Logically, this might seem to apply even if a parent has no tax liability: If I owe the government $0 but contribute $2,000 anyway by raising kids, I should get my $2,000 back. But the poor parents who aren’t eligible for the credit are often eligible for other benefits that, like the credit, give more money to people with more kids. In their case the credit is redundant and should not be given.

Another conservative argument for the status quo, specifically the “phase-in,” is that it serves as a work incentive if the child tax credit increases as people earn more of their own money and accumulate more tax liability.

3. Make it fully refundable, but pay for this by consolidating other welfare spending.
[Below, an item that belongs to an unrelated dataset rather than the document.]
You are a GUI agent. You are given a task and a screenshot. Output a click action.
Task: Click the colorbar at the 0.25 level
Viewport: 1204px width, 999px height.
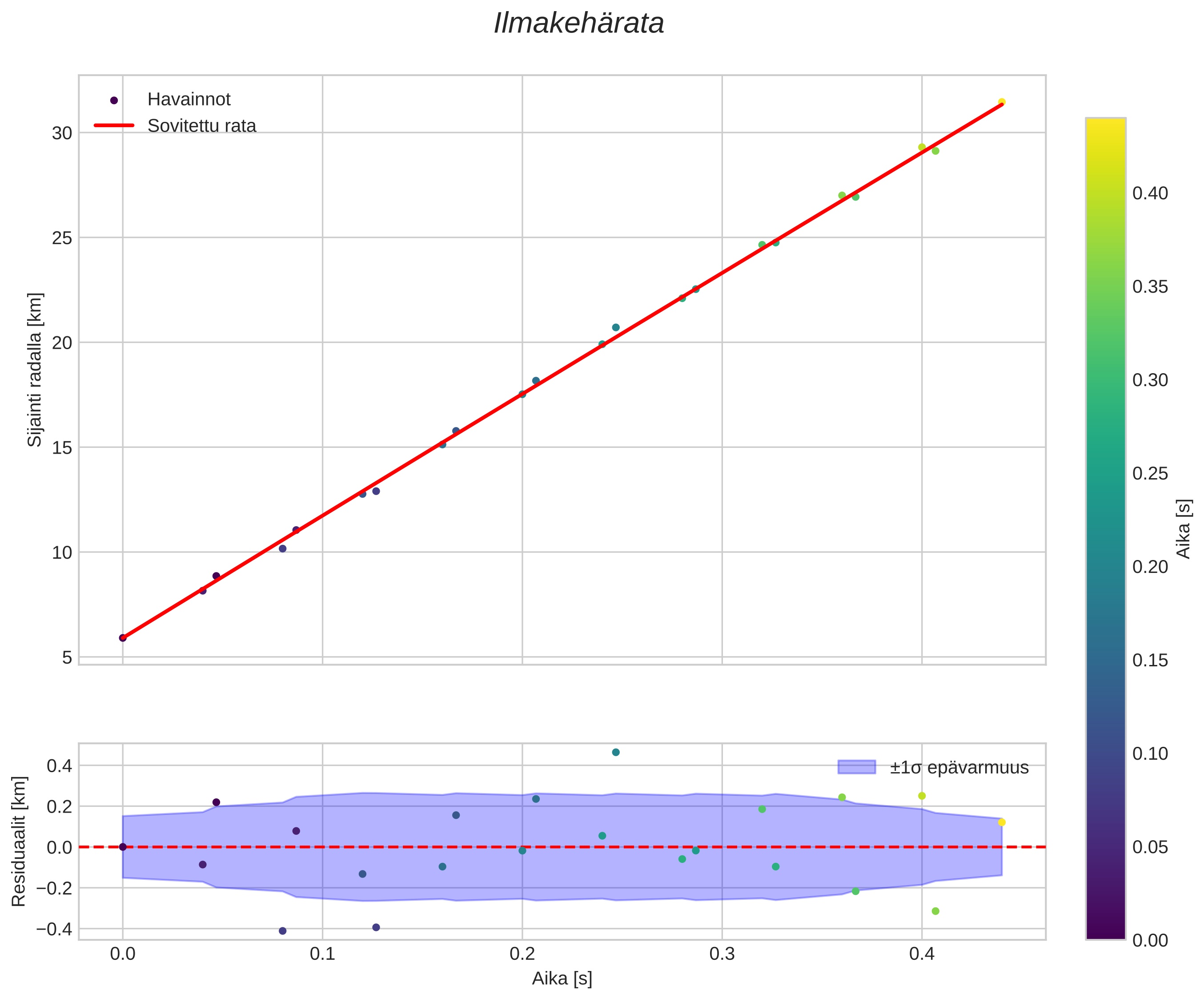coord(1105,473)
In this view, which happens to be my own, we could make the tax credit more logically coherent and improve poverty policy by making the credit fully refundable while simultaneously making the rest of the safety net less sensitive to how many children one has. Each child would count as a tax payment of the exact same amount, and benefits such as food stamps would increase less with each additional child.
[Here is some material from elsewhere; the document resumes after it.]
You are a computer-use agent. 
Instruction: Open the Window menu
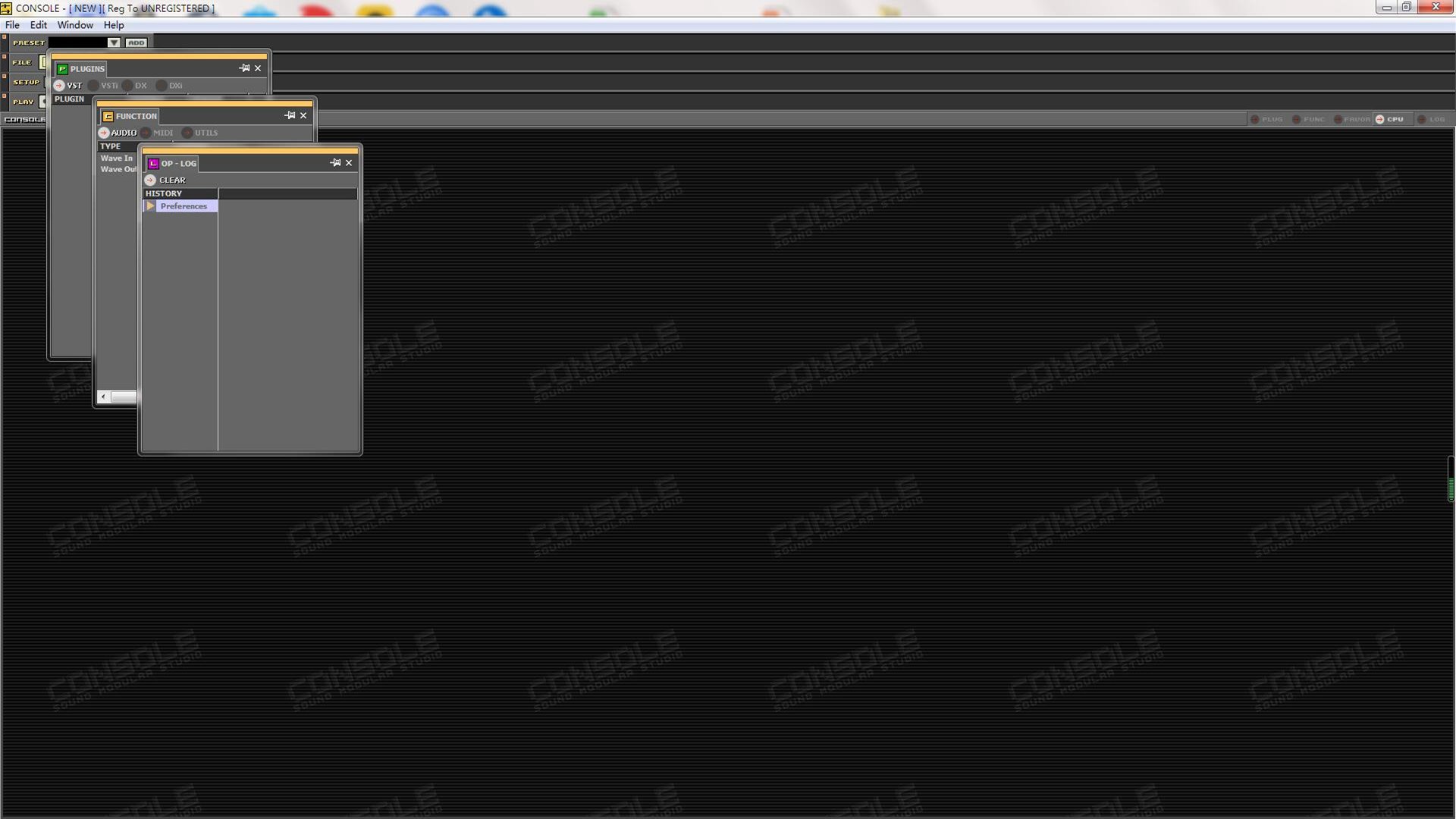point(75,25)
One of the big problems with welfare spending is that different benefits phase in and out at different thresholds, creating situations where the poor can face high marginal tax rates — in some cases, they can even lose money when they earn more because they hit a “benefit cliff” and lose access to a program all at once. Giving the poor the exact same tax credit as the middle class, with no phase-in, while making the phase-outs of other programs less dramatic, ameliorates this problem.

Samuel Hammond and Robert Orr had a good proposal along these lines a few years back.
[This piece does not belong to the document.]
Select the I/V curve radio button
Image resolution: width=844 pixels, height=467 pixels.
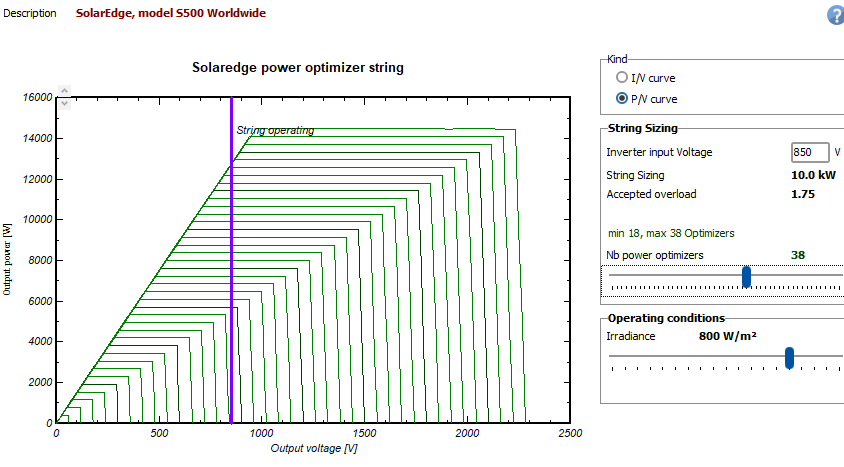[x=622, y=77]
4. Make it fully refundable, period.

In The Fiscalization of Social Policy (which I reviewed here), Josh McCabe laid out the fascinating history behind the fact that Canada and the U.K., but not the U.S., have “child allowances” that give parents money, no questions asked, and enjoy support across the political spectrum. Over the years since World War II, Canada and the U.K. have come to embrace the idea that support to parents doesn’t always have to qualify as either welfare or tax relief. It can instead be “income supplementation,” money to help offset the costs of raising kids whether the parents are poor or not, and whether they pay taxes or not.

Here on the American right that kind of just sounds like socialism, but some of us have been coming around to this kind of thinking. In supporting a bigger child credit, many will tout the benefits of reducing child poverty or supporting families, rather than arguing that parents are overtaxed. These folks will support a child allowance even if it’s not paired with other reforms to the safety net, and simply comes on top of the existing welfare state.

The Bennet-Romney plan is likely the first Republican-endorsed bill to take up this concept. It would expand the child credit for kids under six, make the credit fully refundable up to $1,500 for those kids and up to $1,000 for older kids, and phase the rest of the credit more quickly than current law does.

Should the senators stick with this plan going forward, it could give us an indication of how much traction this fourth option has with elected Republicans.